In their study, Bräunlich et al. [16] tested the anti-biofilm-forming activity of defined Aronia melanocarpa constituents against both, Gram-positive and Gram-negative bacteria. Therefore, B. cereus 407 and E. coli K12 JM109 as well as the uropathogenic E. coli ATCC 700928 strain, respectively, were incubated with distinct crude Aronia extracts, sub-fractions, and compounds at concentrations of 1 mg mL−1 each in a microtiter plate assay. The incubation time for B. cereus and E. coli were 48 h and 24 h, respectively, to assure maximum biofilm production. Overall, most of the Aronia samples exhibited biofilm inhibition against B. cereus of differing activities, but to a much lesser extent against the E. coli strains. When defined Aronia melanocarpa constituents were studied for their inhibitory activity on biofilm formation, it was observed that epicatechin and cyanidin 3-xyloside showed the highest activity against biofilm formation by E. coli K12 JM109, whereas epicatechin displayed no such inhibitory effect at all in case of the tested B. cereus 407 strain. When 1.0 mg of 50% ethanolic Aronia berry extract was tested for its anti-bacterial activity against B. cereus 407, however, the growth of the Gram-positive strain could be inhibited (with a median inhibition zone diameter of 10.2 ± 0.8 mm), which was, however, still less effective if compared to a control culture exposed to 10 µg gentamicin resulting in an inhibition zone diameter of 20.5 ± 0.7 mm. Interestingly, the anthocyanin cyanidin 3-xyloside resulted in a 50% decrease of B. cereus 407 biofilm formation, whereas the other anthocyanins, such as cyanidin 3-galactoside, cyanidin 3-glucoside, and cyanidin 3-arabinioside even enhanced the biofilm production by more than 350%. Nevertheless, the growth of the E. coli K12 JM109 and the uropathogenic E. coli ATCC 700928 strains was not compromised upon challenge with respective Aronia compounds [16].
Another study [17] tested extracts of Aronia leaves (in 80% ethanolic infusion) against Gram-positive bacteria such as B. cereus ATCC 14579 and L. innocua KTCC 506 and Gram-negative bacteria including E. coli 0157:H7 43895 and S. Typhimurium DT 104. The Aronia leaves used for the extraction of cultivars were gathered at three different growth states (namely, young, harvest, and old) and were examined by the disk diffusion test and spot-on-the-lawn method. The results showed that only cultivars from two of the old Aronia leaf extracts displayed anti-bacterial activities exclusively against B. cereus.
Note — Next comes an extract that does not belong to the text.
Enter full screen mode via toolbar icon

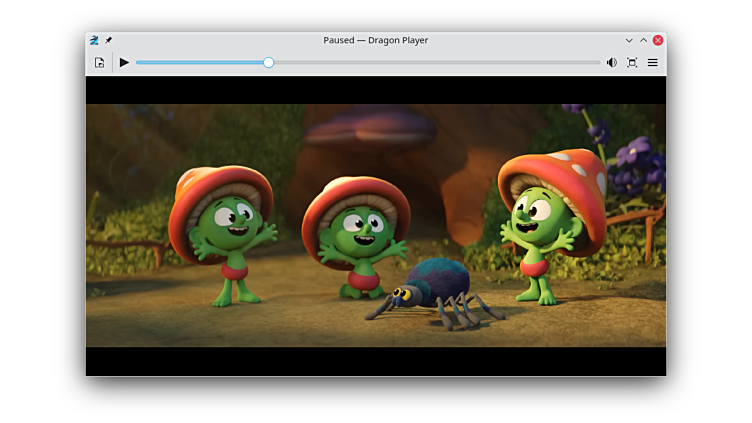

When assessing the growth curves in liquid media, B. cereus showed a lag time of approximately 2 h and grew up to 5.74 log10 colony-forming units (CFU) per mL after 6 h in the control culture without extract. Upon co-incubation with the two extract cultivars in the liquid media, less bacterial growth of the Gram-positive bacteria could be assessed in both cases, whereas one cultivar even did not show any growth after 5 h of co-incubation. Notably, none of the cultivars of all different harvest states exerted anti-bacterial activity against L. innocua and the Gram-negative strains E. coli O157:H7 and S. Typhimurium [17].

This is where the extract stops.